The browning process imbues butter with rich hues and a range of nutty, caramelised notes. Prateek Sadhu (chef and founder, Naar in Darwa, Himachal Pradesh) aptly compares melted and brown butter to white bread and toast, highlighting the remarkable flavour from caramelised sugars. Caution is crucial, as butter can burn quickly. “Whisk while simmering, monitor the pot, and use a white enamelled one for ideal colour display,” he says. What is important is to consider butter and pan temperature to avoid uneven cooking. It is best to start with a cold pan and gradually heat the butter.

“Whipped brown butter, created by browning melted butter until it develops a nutty flavour, adds complexity and lightness to the dishes. It enhances flavour profiles, provides richness and airiness to mousses and frostings, and serves as a decadent garnish for savoury meals. Simply brown the butter, cool it, then whip it until fluffy.
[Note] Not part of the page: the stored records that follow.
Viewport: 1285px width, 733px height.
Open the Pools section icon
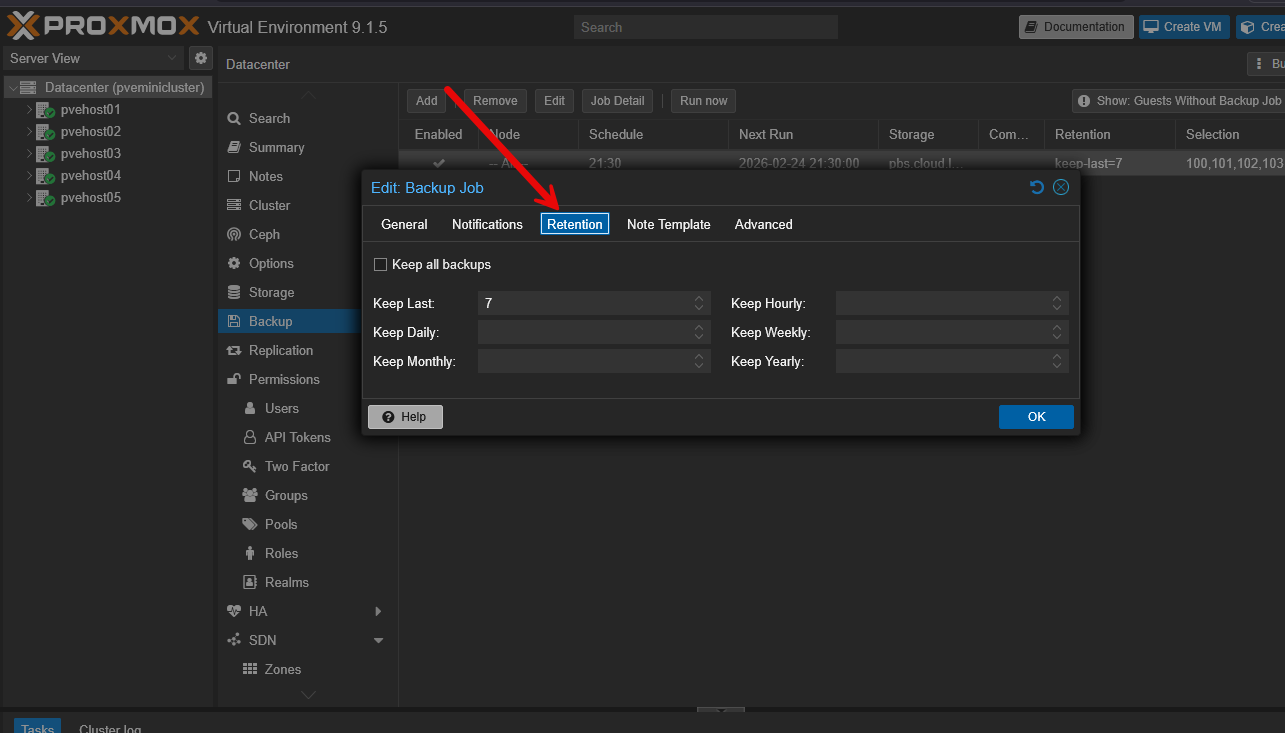point(249,524)
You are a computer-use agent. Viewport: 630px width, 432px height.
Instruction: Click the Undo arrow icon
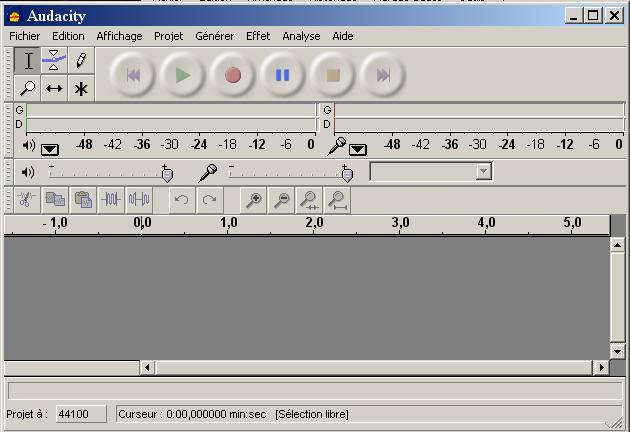point(181,199)
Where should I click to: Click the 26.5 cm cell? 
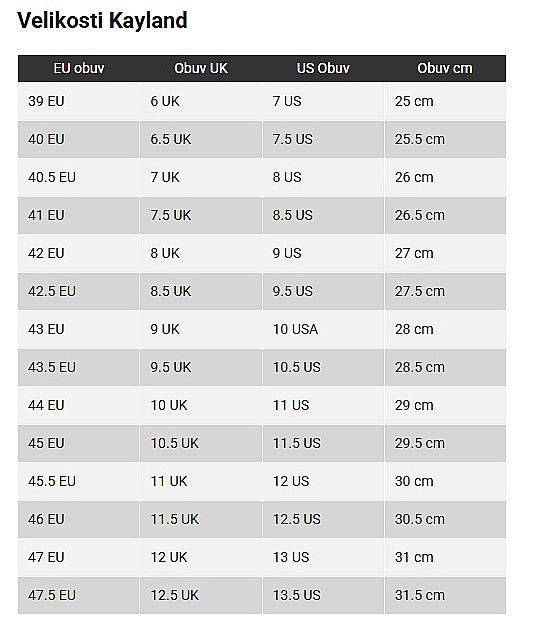click(445, 215)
The result is a delightful version that adds depth and texture to your recipes,” says Dhruv Oberoi, executive chef, Olive Bar & Kitchen, and The Grammar Room, both in Delhi.

Sadhu reveals another culinary secret: “Use your ears”. As moisture evaporates, the sizzling sound diminishes, indicating rapid browning. Once the desired colour is achieved, swiftly halt the cooking by adding a cool splash like lemon juice, dipping the pan’s bottom in cold water, or transferring the butter to a suitable container. With practice, improvisation becomes effortless. Even with additional ingredients, achieving this only takes minutes. Drizzle over steamed fish, coat noodles and parmesan for rapid pasta, and savour the delectable results.
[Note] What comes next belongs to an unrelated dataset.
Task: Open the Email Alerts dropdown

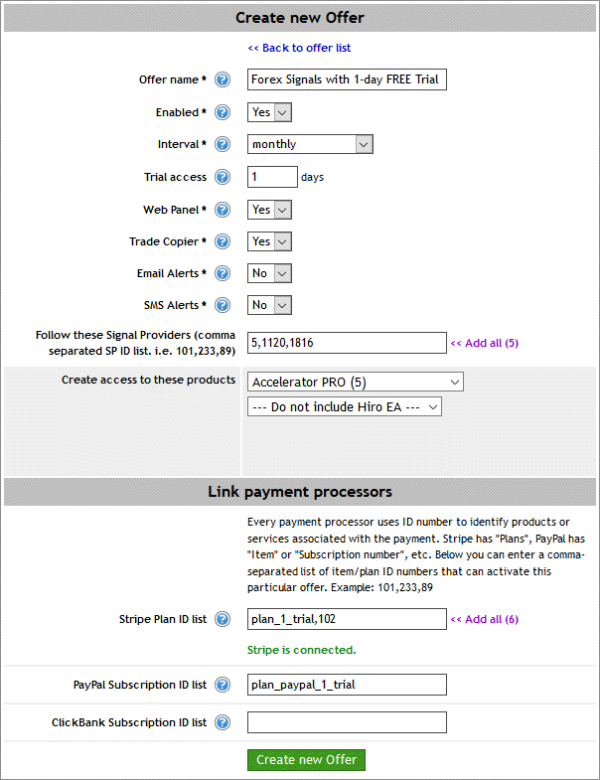Action: (269, 273)
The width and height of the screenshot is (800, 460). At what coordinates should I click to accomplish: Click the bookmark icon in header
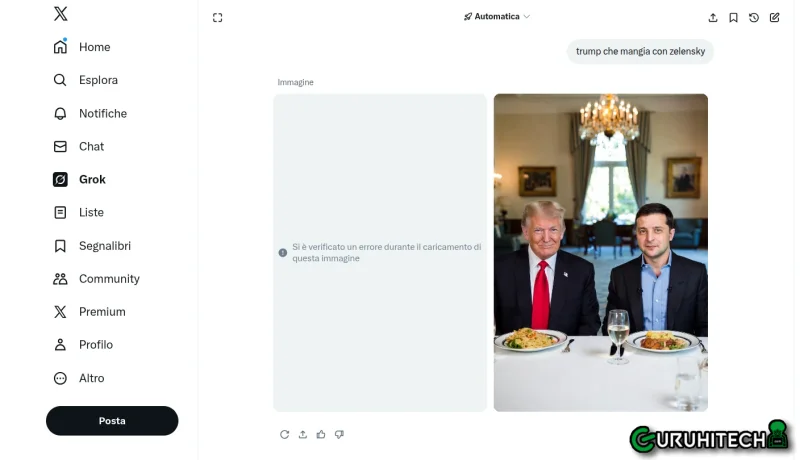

“Having been a long-time enthusiast of browned butter, I truly appreciate its delicious blend of sweet and nutty aromas. In our current menu, we’re showcasing a smoked brown butter infused with jaggery, elegantly paired with caviar. This innovative concept draws inspiration from the harmonious interplay of sweet and savoury flavours seen in Punjabi cuisine, reminiscent of traditional delicacies like gur, safed makkhan, makki roti or the beloved puri-halwa-chana combo,” adds Garima Arora, chef-owner of Michelin-starred modern Indian restaurant GAA and Marigold, both in Bangkok.
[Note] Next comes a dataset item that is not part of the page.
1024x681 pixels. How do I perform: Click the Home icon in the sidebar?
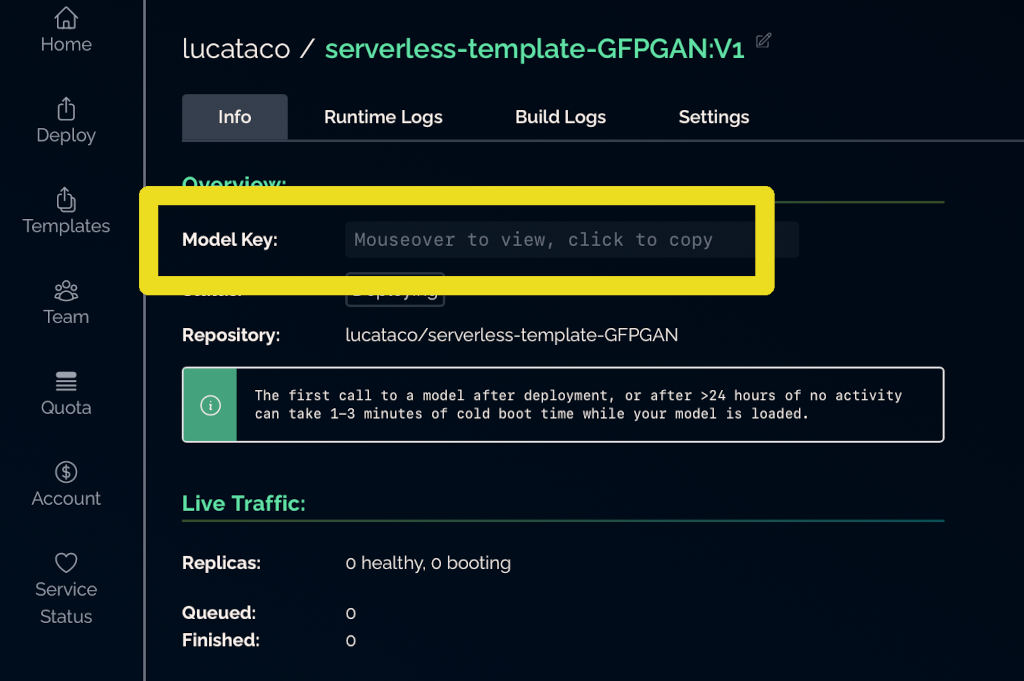coord(66,18)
In dessert-making, brown butter is a versatile ingredient. It enhances existing flavours or mimics the taste of nuts. When folded into madeleine, it adds a distinctive nutty fragrance, transforming these delicate cakes. Additionally, it excels in sautéing fruits like caramelised bananas, pineapple, pears and apples.

Combined with sugar and vanilla bean, the result is a luscious topping for ice cream or pound cake. Surprisingly, brown butter can replace regular butter in tart crusts and cookie dough, adding a depth of flavour.

“Through the art of whipping, butter undergoes a natural transformation, becoming lighter, sweeter and remarkably easy to spread. This malleability is a perfect vehicle for carrying flavours, exemplifying the secret behind our delectable besan laddoo. We discreetly incorporate whipped brown butter to enhance its irresistible nutty essence,” smiles Arora.


For brown butter

● Unsalted butter: 113 gm

● Heat skillet, melt butter while whisking. Watch for browned specks and nutty aroma. Remove from heat and keep aside.

For the caramel créme

● Sugar: 210 gm

● Brown butter: 85 gm

● Heavy cream: 120 ml

Heat sugar in saucepan, stirring vigorously as it melts. Turn off the heat; add brown butter, then cream, whisking to combine. Let cool briefly in pan, then transfer to a jar and cool at room temperature. Can be stored in the fridge for up to two weeks. To reheat, microwave until warm and pourable.